• [DIRECTIVE] Rewrite the material from the line containing "The width and" through the end, changing "screenshot" to "screen image" and keeping everything else the same. Leave the pictures out of your answer.

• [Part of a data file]
********

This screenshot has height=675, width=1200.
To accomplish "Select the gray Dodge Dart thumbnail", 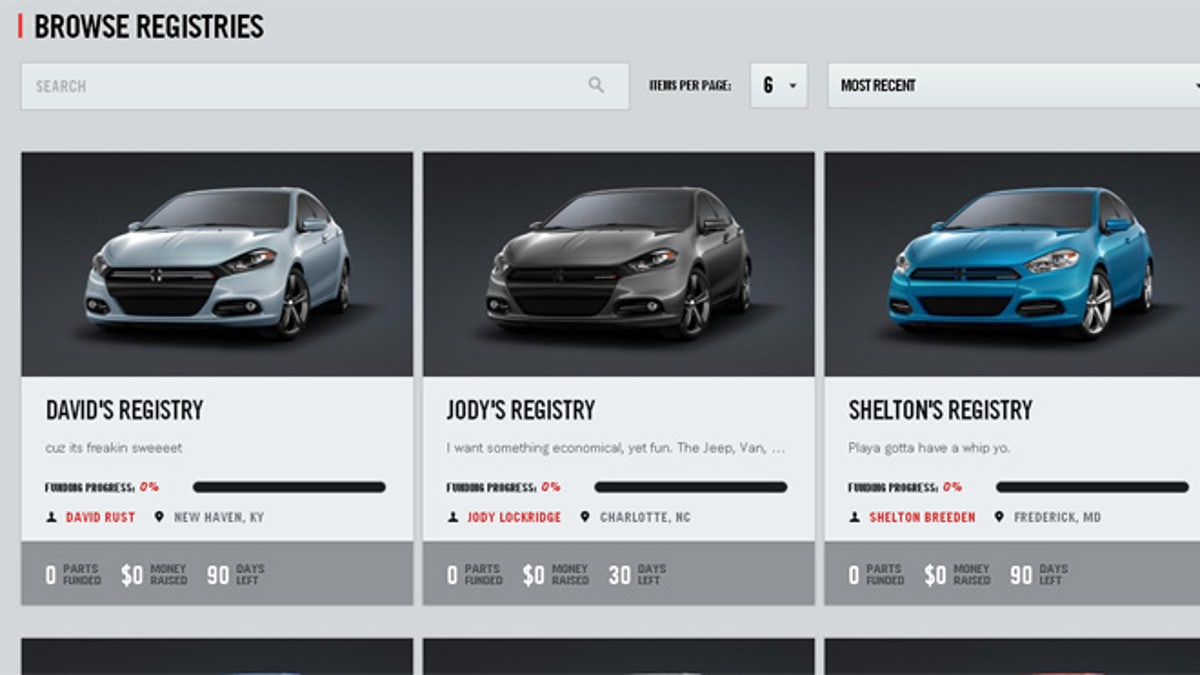I will click(x=619, y=264).
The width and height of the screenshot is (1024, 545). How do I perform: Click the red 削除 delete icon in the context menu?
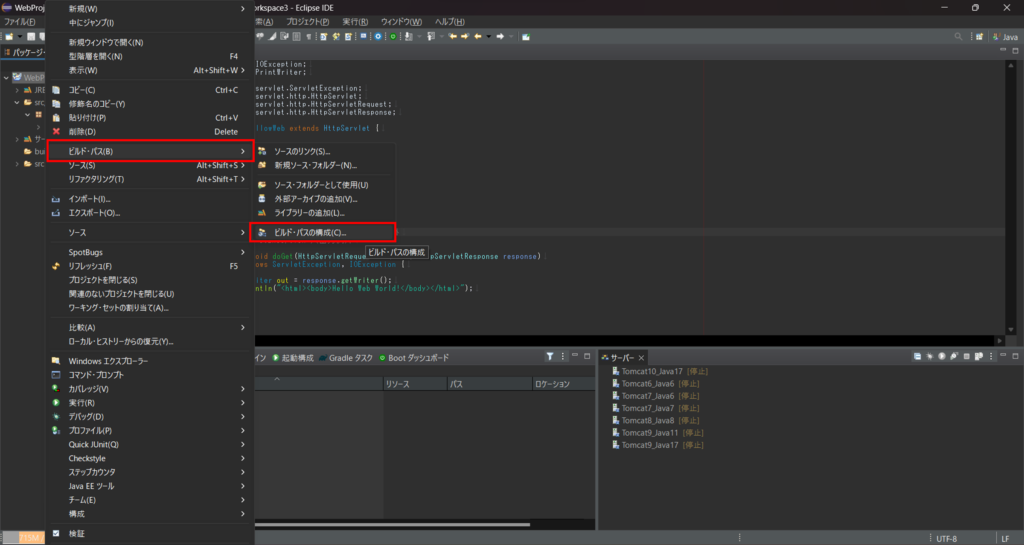point(56,131)
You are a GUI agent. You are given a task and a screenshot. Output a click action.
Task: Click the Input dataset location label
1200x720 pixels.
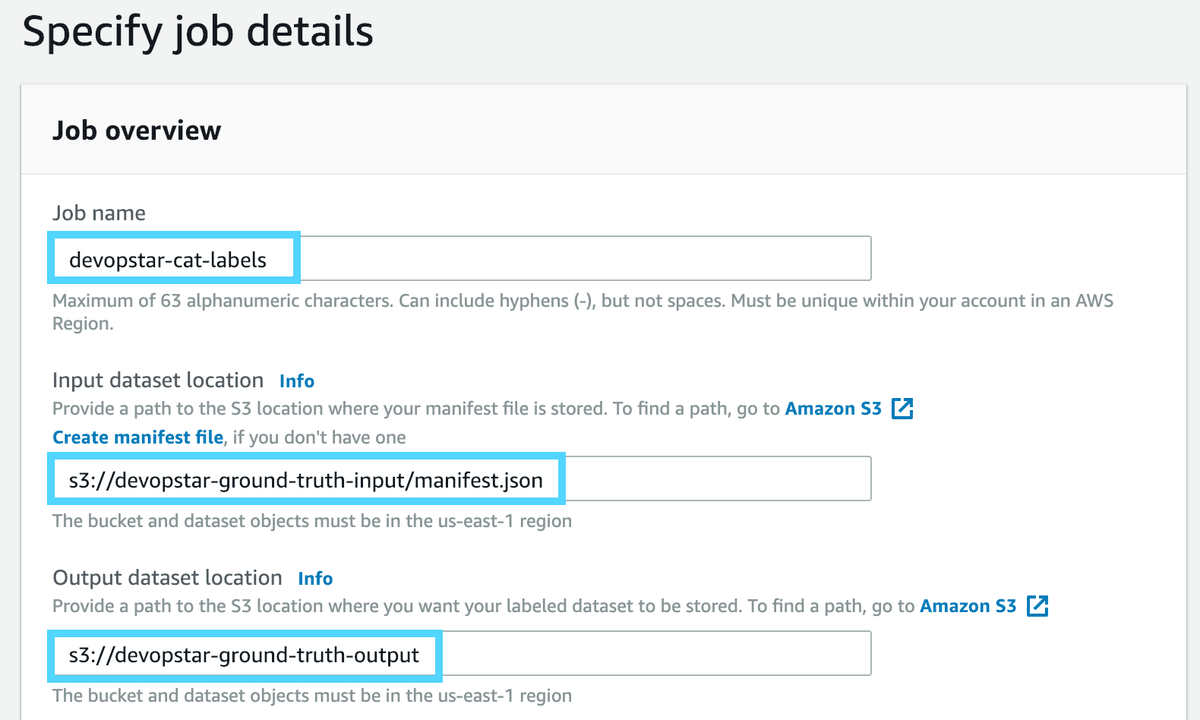[x=158, y=381]
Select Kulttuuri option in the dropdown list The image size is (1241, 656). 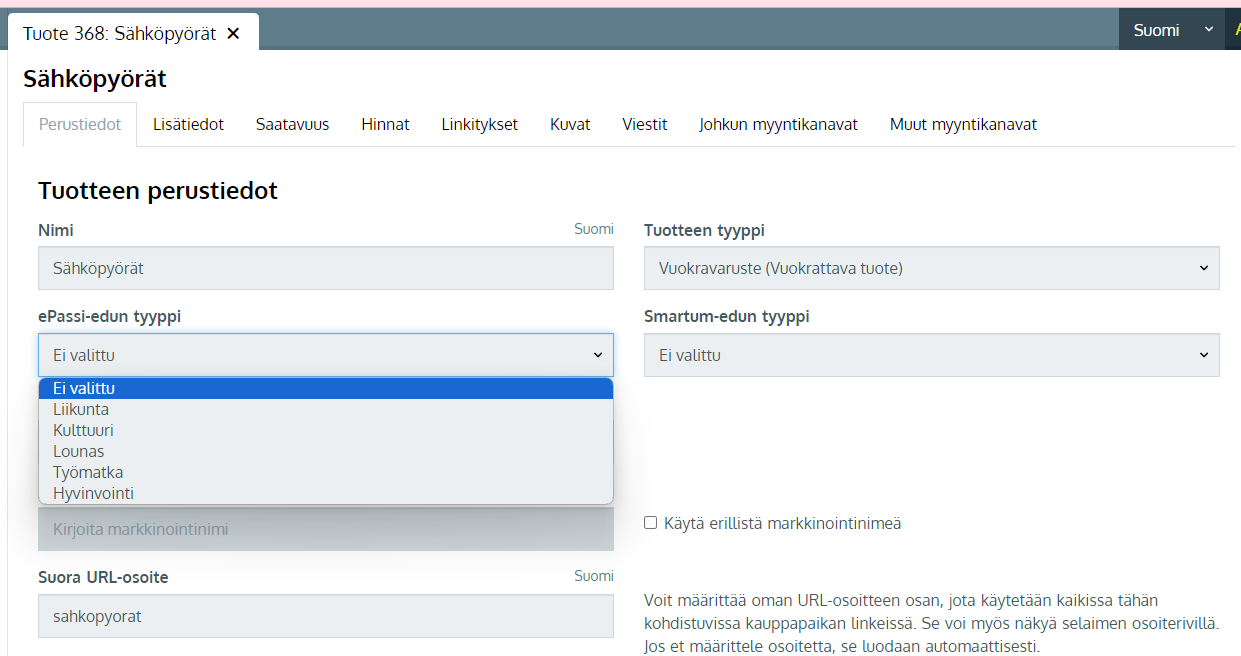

********

• [OUTPUT OF THE TASK]
The width and height of the screen image is (1024, 545). How do I perform: Click the red 削除 delete icon in the context menu?
point(56,131)
You are a GUI agent. You are given a task and a screen image. Output a click action.
Task: Click the Input dataset location label
1200x720 pixels.
[x=158, y=381]
Select Kulttuuri option in the dropdown list The image size is (1241, 656). 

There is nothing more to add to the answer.